Medida cautelar questiona candidatura de advogada que, segundo recurso, não cumpriria requisito de 10 anos de atividade ininterrupta na advocacia
A consulta à advocacia amazonense para definir os nomes que disputarão a vaga destinada à classe no Tribunal de Justiça do Amazonas (TJAM) foi suspensa pelo Conselho Federal da Ordem dos Advogados do Brasil (OAB). A etapa estava prevista no Edital nº 01/2025 da OAB-AM e seria realizada no dia 19 de dezembro de 2025.
A decisão foi tomada pelo conselheiro federal Jairo de Oliveira Souza, relator de uma medida cautelar que concedeu efeito suspensivo a um recurso apresentado contra deliberação do Conselho Seccional da OAB-AM.
O recurso questiona o deferimento da candidatura de uma advogada que concorre à vaga do quinto constitucional destinada à advocacia. Segundo o pedido, ela não atenderia ao requisito de dez anos de exercício ininterrupto da profissão, pois teria ocupado cargos de direção na administração pública — situação que configuraria incompatibilidade com o exercício da advocacia, conforme o Estatuto da OAB.
Na decisão, o relator entendeu estarem presentes os requisitos de fumus boni iuris (probabilidade do direito) e periculum in mora (risco da demora). Ele destacou que a realização da consulta consolidaria uma etapa essencial do processo, com efeitos difíceis de reverter caso o recurso seja posteriormente acolhido.

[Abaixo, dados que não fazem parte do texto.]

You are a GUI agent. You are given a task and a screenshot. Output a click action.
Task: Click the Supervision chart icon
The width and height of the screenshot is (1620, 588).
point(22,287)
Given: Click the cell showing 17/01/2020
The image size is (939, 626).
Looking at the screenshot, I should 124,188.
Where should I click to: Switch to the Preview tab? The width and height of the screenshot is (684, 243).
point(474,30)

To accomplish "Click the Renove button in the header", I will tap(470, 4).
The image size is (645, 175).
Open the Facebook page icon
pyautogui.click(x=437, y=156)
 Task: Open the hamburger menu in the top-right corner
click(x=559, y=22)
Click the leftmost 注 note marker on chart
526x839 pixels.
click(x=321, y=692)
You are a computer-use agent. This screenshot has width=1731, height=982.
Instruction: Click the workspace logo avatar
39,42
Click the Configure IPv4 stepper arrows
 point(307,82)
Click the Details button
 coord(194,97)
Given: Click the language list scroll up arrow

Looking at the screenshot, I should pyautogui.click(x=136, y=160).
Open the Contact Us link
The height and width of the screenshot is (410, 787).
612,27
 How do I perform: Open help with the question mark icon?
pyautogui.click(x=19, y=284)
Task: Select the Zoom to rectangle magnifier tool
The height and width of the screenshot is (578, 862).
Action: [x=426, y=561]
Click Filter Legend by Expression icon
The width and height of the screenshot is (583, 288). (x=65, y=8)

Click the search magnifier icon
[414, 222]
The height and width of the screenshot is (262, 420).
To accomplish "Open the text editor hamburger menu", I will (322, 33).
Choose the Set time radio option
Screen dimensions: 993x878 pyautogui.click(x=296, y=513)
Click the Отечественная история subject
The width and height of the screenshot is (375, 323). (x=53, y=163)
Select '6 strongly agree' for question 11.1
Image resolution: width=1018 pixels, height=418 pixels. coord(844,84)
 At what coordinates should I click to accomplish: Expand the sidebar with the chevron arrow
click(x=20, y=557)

Com isso, ficou determinada a suspensão imediata da consulta direta às advogadas e aos advogados da OAB-AM até o julgamento definitivo do mérito.
Em comunicado oficial, a Comissão do Quinto Constitucional da OAB-AM informou que está cumprindo a decisão e reafirmou o compromisso com a legalidade e a transparência, garantindo que a advocacia amazonense será atualizada sobre os próximos passos do processo.